So why is LOUIS A. CODISPOTI (Lou) bringing this subject up? It is not because he doesn't think that our local coast and Chesapeake Bay are important. They are important areas to study in their own right, and all the more so because of the large human populations that surround them. Nevertheless, it has always been a wonder to Lou that so few U.S. academic oceanographers study polar regions and how much of the existing academic polar oceanography efforts are focused on the Antarctic rather than the Arctic and sub-Arctic, given the fact that most of our continental shelf and coastline lies in the latter two regions! In part, this situation arises from the history of funding agency priorities and policies, but Lou believes that the situation also arises from the insufficient interest expressed in the Arctic by the academic research community. He brings this subject up now because there are two bits of good news regarding the practicalities of Arctic research in the sea of otherwise not so good news about research funding that has been emanating from Washington in recent months. The first bit of good news is that the Office of Polar Programs at the National Science Foundation is making a strong effort to increase the monies that go towards Arctic research. The second is that the end of the Cold War makes portions of the Arctic, that have been heretofore inaccessible, reachable by U.S. scientists. Indeed our colleagues in the Former Soviet Union (FSU) are eager to develop joint projects with us, and they are hoping, with our help, to be able to maintain many of their Arctic research facilities that are in danger of being shut down as a consequence of the FSU's economic problems. Although safety can be a significant issue with respect to using some of the FSU's research facilities, Lou knows several scientists who have had successful joint ventures with FSU scientists.

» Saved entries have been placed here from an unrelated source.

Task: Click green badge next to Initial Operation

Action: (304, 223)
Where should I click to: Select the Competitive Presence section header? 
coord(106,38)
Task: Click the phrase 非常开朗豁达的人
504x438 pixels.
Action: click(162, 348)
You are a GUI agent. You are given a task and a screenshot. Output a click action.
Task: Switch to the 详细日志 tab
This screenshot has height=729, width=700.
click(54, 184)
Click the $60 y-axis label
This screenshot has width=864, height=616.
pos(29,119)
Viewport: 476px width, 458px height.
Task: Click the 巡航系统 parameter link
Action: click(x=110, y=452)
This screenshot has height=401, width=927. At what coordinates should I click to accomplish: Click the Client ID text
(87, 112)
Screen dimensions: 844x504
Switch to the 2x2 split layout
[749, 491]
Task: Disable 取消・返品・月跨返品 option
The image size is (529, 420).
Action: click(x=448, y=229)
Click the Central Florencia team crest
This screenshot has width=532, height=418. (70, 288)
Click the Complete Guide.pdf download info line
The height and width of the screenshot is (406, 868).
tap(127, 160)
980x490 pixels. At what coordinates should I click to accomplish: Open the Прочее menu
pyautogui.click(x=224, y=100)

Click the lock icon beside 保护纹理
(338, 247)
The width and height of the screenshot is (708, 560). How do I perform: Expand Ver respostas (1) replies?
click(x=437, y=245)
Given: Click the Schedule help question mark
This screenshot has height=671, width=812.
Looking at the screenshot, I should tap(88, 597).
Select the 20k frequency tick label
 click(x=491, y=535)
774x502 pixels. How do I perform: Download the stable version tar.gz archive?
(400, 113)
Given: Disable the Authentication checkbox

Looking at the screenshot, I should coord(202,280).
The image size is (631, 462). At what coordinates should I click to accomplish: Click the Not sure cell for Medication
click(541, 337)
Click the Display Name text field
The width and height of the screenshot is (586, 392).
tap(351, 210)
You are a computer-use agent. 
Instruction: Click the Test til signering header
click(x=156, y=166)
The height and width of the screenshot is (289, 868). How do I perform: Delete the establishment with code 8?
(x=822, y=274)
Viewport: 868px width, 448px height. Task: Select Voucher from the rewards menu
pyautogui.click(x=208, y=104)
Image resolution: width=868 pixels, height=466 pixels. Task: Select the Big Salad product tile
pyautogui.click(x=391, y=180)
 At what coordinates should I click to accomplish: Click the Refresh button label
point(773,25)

Here are a few scientific and practical reasons for studying the Arctic: (1) Modeling exercises suggest that the Arctic may have effects on global climate that are significant and unique (Walsh et al., 1990) due to factors such as the deep convection that occurs in the Arctic and the ice-albedo feed-back mechanism. For example, some models suggest that a doubling of atmospheric carbon dioxide may cause the largest tropospheric temperature increases to occur in the Arctic (Stouffer et al., 1989; Wetherald and Manabe, 1986); (2) Although the Antarctic and Arctic share some similarities, some models (e.g., Stouffer et al., 1989) suggest significant interhemispheric differences in response to forcing factors such as increased atmospheric carbon dioxide concentrations, and there are sharp contrasts between the Arctic and Antarctic ecosystems (Codispoti et al., 1991). Therefore, we cannot assume that if we understand a process in the Antarctic, we also understand it in the Arctic; (3) Because major inflows into and out of the Arctic are largely constrained to narrow straits, it is relatively easy to construct budgets that allow one to check the reasonableness of process oriented physical, biological, and chemical studies (e.g., Aagaard and Greisman, 1975); (4) Major United States' fisheries resources occur in the sub-Arctic Bering Sea; and (5) Pollution problems in the Arctic are significant and could impact biological resources and surrounding populations.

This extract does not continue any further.